Farseer sets up with the Guardians and Walker behind/in cover, and hopes for Fortune and potentially two lots of Guide/Prescience depending on the rest of your army. Hawks and Spiders in reserve coming in on a 2+ with the Autarch, with Spiders benefiting from pretty much all of the Eldar Traits in one way or another. Your Jetbikes and Serpent punish anything moving forwards onto objectives, and grab objectives for you in the final turns. You could add the Wraithlord to that if he doesn't have much Fusion weaponry or Railguns, as the rest of Tau guns hurt him on 6+, or allow him his 3+ save - either of which manageable with luck and skill. Just give him a sword and two flamers and run him forward as fast as possible.

Banshees are awful. Never use them so long as 6th Edition is current. Reapers I personally don't care for, but some people like them. I think paying more points than a Devestator squad with less duality and survivability is a bad plan.

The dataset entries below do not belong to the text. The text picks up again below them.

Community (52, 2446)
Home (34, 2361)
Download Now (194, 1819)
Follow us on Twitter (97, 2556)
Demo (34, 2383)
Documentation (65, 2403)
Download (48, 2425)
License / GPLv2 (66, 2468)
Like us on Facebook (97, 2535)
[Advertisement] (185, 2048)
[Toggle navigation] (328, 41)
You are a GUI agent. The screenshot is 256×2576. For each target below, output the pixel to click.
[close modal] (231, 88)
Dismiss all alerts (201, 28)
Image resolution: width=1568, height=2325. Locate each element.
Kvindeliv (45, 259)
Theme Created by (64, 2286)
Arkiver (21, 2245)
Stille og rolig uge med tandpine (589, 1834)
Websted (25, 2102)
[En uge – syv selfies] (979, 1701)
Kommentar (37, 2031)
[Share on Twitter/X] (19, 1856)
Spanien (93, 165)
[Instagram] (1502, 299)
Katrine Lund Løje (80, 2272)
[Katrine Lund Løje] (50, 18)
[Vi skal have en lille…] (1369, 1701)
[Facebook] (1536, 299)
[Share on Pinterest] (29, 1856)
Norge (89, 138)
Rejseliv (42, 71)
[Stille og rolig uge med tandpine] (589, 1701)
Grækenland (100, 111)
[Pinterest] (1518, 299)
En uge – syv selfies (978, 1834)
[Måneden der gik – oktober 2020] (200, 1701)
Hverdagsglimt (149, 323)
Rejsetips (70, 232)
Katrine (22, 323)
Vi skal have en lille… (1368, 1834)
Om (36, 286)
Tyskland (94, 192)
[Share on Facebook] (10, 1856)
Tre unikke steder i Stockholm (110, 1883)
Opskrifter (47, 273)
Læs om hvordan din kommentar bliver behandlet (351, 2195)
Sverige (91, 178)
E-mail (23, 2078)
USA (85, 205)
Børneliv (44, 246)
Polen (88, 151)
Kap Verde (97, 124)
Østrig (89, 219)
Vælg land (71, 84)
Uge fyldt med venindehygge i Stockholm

It does depend on what he's using though.


----------



## suburban_fox (Apr 28, 2014)

I don't know what he's got. Also, many of my weapons are fixed, since I've had this army for a long time (pre 6e), and was just starting out, so might not have made the best choices. The serpent has twin brightlances and the autarch has wings and melee weapon.

I want to use the wraithlord if I can, because I know he'll target it a lot - which means he's not targetting my more squishy units.  

I've already decided to leave the reapers and the banshees behind. Although reapers have worked well for me in the past, I haven't been able to put the banshees to good use lately.


----------